> [HOW TO COMPLETE THIS TASK] Every record that follows should appear again in your answer, exactly the same.

[Collected data]
►

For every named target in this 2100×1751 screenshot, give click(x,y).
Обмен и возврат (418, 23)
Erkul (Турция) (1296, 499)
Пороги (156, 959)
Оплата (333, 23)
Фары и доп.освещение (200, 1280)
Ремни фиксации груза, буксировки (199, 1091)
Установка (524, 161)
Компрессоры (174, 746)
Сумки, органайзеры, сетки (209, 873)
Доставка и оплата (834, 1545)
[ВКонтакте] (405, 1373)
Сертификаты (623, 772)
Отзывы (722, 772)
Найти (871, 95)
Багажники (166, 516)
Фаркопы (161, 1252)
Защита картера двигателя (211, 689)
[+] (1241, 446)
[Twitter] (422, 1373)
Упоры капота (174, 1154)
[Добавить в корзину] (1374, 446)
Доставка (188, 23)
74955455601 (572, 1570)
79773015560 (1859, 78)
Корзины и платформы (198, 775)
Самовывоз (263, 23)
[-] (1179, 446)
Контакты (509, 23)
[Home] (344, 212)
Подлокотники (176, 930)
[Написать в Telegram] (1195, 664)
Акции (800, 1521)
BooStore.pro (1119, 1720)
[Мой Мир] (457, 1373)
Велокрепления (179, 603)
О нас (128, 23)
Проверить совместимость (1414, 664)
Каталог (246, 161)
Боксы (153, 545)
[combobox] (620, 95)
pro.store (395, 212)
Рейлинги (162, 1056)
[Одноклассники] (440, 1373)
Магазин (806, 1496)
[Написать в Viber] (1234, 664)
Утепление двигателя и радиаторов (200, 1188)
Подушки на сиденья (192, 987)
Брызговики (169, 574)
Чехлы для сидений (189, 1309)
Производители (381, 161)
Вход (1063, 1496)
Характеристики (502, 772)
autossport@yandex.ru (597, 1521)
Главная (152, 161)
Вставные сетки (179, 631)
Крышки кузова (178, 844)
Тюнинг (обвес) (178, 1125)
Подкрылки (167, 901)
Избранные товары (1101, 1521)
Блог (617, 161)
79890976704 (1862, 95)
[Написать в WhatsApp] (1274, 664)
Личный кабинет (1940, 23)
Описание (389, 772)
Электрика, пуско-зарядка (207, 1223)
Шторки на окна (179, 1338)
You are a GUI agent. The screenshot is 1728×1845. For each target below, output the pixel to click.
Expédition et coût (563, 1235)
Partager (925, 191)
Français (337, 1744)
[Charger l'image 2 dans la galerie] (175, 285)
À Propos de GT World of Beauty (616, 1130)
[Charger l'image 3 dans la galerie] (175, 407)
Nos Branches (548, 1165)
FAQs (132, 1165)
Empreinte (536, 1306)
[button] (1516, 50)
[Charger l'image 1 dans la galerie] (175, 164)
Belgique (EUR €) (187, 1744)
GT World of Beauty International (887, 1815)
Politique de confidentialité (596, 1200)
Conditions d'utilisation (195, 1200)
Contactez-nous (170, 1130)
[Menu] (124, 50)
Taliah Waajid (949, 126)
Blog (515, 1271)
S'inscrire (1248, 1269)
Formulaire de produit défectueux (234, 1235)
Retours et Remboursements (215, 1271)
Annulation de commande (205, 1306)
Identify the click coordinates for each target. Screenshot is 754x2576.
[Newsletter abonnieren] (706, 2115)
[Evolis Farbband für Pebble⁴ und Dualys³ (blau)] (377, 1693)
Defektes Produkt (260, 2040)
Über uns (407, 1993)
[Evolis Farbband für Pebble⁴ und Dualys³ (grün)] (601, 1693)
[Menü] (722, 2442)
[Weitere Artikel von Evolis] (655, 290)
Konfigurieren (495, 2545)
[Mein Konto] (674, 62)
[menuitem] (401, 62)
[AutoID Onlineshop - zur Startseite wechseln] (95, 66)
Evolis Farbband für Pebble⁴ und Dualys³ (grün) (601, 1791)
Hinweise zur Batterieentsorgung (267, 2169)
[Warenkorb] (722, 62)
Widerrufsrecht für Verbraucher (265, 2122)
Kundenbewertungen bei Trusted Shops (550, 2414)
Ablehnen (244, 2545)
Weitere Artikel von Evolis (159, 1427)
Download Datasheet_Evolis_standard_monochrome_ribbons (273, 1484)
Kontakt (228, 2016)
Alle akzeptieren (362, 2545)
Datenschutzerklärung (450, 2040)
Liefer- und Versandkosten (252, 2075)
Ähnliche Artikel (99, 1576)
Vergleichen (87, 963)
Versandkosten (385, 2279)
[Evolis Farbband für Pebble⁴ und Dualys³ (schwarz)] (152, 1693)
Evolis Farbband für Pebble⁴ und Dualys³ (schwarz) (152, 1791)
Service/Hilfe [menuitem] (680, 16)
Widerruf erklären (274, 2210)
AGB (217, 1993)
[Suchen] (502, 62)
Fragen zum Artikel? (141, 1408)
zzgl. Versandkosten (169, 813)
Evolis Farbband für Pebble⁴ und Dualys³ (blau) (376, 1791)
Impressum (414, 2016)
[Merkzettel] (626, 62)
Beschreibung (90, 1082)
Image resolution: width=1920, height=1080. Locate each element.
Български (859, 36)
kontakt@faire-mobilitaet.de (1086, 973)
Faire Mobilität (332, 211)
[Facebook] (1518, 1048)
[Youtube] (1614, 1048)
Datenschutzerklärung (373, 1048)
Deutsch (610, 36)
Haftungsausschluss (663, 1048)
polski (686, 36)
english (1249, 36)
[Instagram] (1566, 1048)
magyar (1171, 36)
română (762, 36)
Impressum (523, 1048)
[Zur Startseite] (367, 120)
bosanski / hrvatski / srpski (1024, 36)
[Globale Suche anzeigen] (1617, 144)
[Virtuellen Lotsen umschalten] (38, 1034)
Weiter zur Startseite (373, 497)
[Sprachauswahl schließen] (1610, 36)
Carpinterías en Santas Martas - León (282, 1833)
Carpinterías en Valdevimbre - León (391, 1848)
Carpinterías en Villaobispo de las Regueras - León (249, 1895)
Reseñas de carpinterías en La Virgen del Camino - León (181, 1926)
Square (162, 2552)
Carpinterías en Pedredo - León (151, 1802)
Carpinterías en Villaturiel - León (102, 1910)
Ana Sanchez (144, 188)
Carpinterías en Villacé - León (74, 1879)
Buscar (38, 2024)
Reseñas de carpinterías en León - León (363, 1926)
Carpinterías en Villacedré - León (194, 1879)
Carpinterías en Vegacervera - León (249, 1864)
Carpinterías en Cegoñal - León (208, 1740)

◄

> [EXERCISE RESULT]
For every named target in this 2100×1751 screenshot, give click(x,y).
Обмен и возврат (418, 23)
Erkul (Турция) (1296, 499)
Пороги (156, 959)
Оплата (333, 23)
Фары и доп.освещение (200, 1280)
Ремни фиксации груза, буксировки (199, 1091)
Установка (524, 161)
Компрессоры (174, 746)
Сумки, органайзеры, сетки (209, 873)
Доставка и оплата (834, 1545)
[ВКонтакте] (405, 1373)
Сертификаты (623, 772)
Отзывы (722, 772)
Найти (871, 95)
Багажники (166, 516)
Фаркопы (161, 1252)
Защита картера двигателя (211, 689)
[+] (1241, 446)
[Twitter] (422, 1373)
Упоры капота (174, 1154)
[Добавить в корзину] (1374, 446)
Доставка (188, 23)
74955455601 (572, 1570)
79773015560 (1859, 78)
Корзины и платформы (198, 775)
Самовывоз (263, 23)
[-] (1179, 446)
Контакты (509, 23)
[Home] (344, 212)
Подлокотники (176, 930)
[Написать в Telegram] (1195, 664)
Акции (800, 1521)
BooStore.pro (1119, 1720)
[Мой Мир] (457, 1373)
Велокрепления (179, 603)
О нас (128, 23)
Проверить совместимость (1414, 664)
Каталог (246, 161)
Боксы (153, 545)
[combobox] (620, 95)
pro.store (395, 212)
Рейлинги (162, 1056)
[Одноклассники] (440, 1373)
Магазин (806, 1496)
[Написать в Viber] (1234, 664)
Утепление двигателя и радиаторов (200, 1188)
Подушки на сиденья (192, 987)
Брызговики (169, 574)
Чехлы для сидений (189, 1309)
Производители (381, 161)
Вход (1063, 1496)
Характеристики (502, 772)
autossport@yandex.ru (597, 1521)
Главная (152, 161)
Вставные сетки (179, 631)
Крышки кузова (178, 844)
Тюнинг (обвес) (178, 1125)
Подкрылки (167, 901)
Избранные товары (1101, 1521)
Блог (617, 161)
79890976704 (1862, 95)
[Написать в WhatsApp] (1274, 664)
Личный кабинет (1940, 23)
Описание (389, 772)
Электрика, пуско-зарядка (207, 1223)
Шторки на окна (179, 1338)
You are a GUI agent. The screenshot is 1728×1845. For each target below, output the pixel to click.
Expédition et coût (563, 1235)
Partager (925, 191)
Français (337, 1744)
[Charger l'image 2 dans la galerie] (175, 285)
À Propos de GT World of Beauty (616, 1130)
[Charger l'image 3 dans la galerie] (175, 407)
Nos Branches (548, 1165)
FAQs (132, 1165)
Empreinte (536, 1306)
[button] (1516, 50)
[Charger l'image 1 dans la galerie] (175, 164)
Belgique (EUR €) (187, 1744)
GT World of Beauty International (887, 1815)
Politique de confidentialité (596, 1200)
Conditions d'utilisation (195, 1200)
Contactez-nous (170, 1130)
[Menu] (124, 50)
Taliah Waajid (949, 126)
Blog (515, 1271)
S'inscrire (1248, 1269)
Formulaire de produit défectueux (234, 1235)
Retours et Remboursements (215, 1271)
Annulation de commande (205, 1306)
Identify the click coordinates for each target. Screenshot is 754x2576.
[Newsletter abonnieren] (706, 2115)
[Evolis Farbband für Pebble⁴ und Dualys³ (blau)] (377, 1693)
Defektes Produkt (260, 2040)
Über uns (407, 1993)
[Evolis Farbband für Pebble⁴ und Dualys³ (grün)] (601, 1693)
[Menü] (722, 2442)
[Weitere Artikel von Evolis] (655, 290)
Konfigurieren (495, 2545)
[Mein Konto] (674, 62)
[menuitem] (401, 62)
[AutoID Onlineshop - zur Startseite wechseln] (95, 66)
Evolis Farbband für Pebble⁴ und Dualys³ (grün) (601, 1791)
Hinweise zur Batterieentsorgung (267, 2169)
[Warenkorb] (722, 62)
Widerrufsrecht für Verbraucher (265, 2122)
Kundenbewertungen bei Trusted Shops (550, 2414)
Ablehnen (244, 2545)
Weitere Artikel von Evolis (159, 1427)
Download Datasheet_Evolis_standard_monochrome_ribbons (273, 1484)
Kontakt (228, 2016)
Alle akzeptieren (362, 2545)
Datenschutzerklärung (450, 2040)
Liefer- und Versandkosten (252, 2075)
Ähnliche Artikel (99, 1576)
Vergleichen (87, 963)
Versandkosten (385, 2279)
[Evolis Farbband für Pebble⁴ und Dualys³ (schwarz)] (152, 1693)
Evolis Farbband für Pebble⁴ und Dualys³ (schwarz) (152, 1791)
Service/Hilfe [menuitem] (680, 16)
Widerruf erklären (274, 2210)
AGB (217, 1993)
[Suchen] (502, 62)
Fragen zum Artikel? (141, 1408)
zzgl. Versandkosten (169, 813)
Evolis Farbband für Pebble⁴ und Dualys³ (blau) (376, 1791)
Impressum (414, 2016)
[Merkzettel] (626, 62)
Beschreibung (90, 1082)
Image resolution: width=1920, height=1080. Locate each element.
Български (859, 36)
kontakt@faire-mobilitaet.de (1086, 973)
Faire Mobilität (332, 211)
[Facebook] (1518, 1048)
[Youtube] (1614, 1048)
Datenschutzerklärung (373, 1048)
Deutsch (610, 36)
Haftungsausschluss (663, 1048)
polski (686, 36)
english (1249, 36)
[Instagram] (1566, 1048)
magyar (1171, 36)
română (762, 36)
Impressum (523, 1048)
[Zur Startseite] (367, 120)
bosanski / hrvatski / srpski (1024, 36)
[Globale Suche anzeigen] (1617, 144)
[Virtuellen Lotsen umschalten] (38, 1034)
Weiter zur Startseite (373, 497)
[Sprachauswahl schließen] (1610, 36)
Carpinterías en Santas Martas - León (282, 1833)
Carpinterías en Valdevimbre - León (391, 1848)
Carpinterías en Villaobispo de las Regueras - León (249, 1895)
Reseñas de carpinterías en La Virgen del Camino - León (181, 1926)
Square (162, 2552)
Carpinterías en Pedredo - León (151, 1802)
Carpinterías en Villaturiel - León (102, 1910)
Ana Sanchez (144, 188)
Carpinterías en Villacé - León (74, 1879)
Buscar (38, 2024)
Reseñas de carpinterías en León - León (363, 1926)
Carpinterías en Villacedré - León (194, 1879)
Carpinterías en Vegacervera - León (249, 1864)
Carpinterías en Cegoñal - León (208, 1740)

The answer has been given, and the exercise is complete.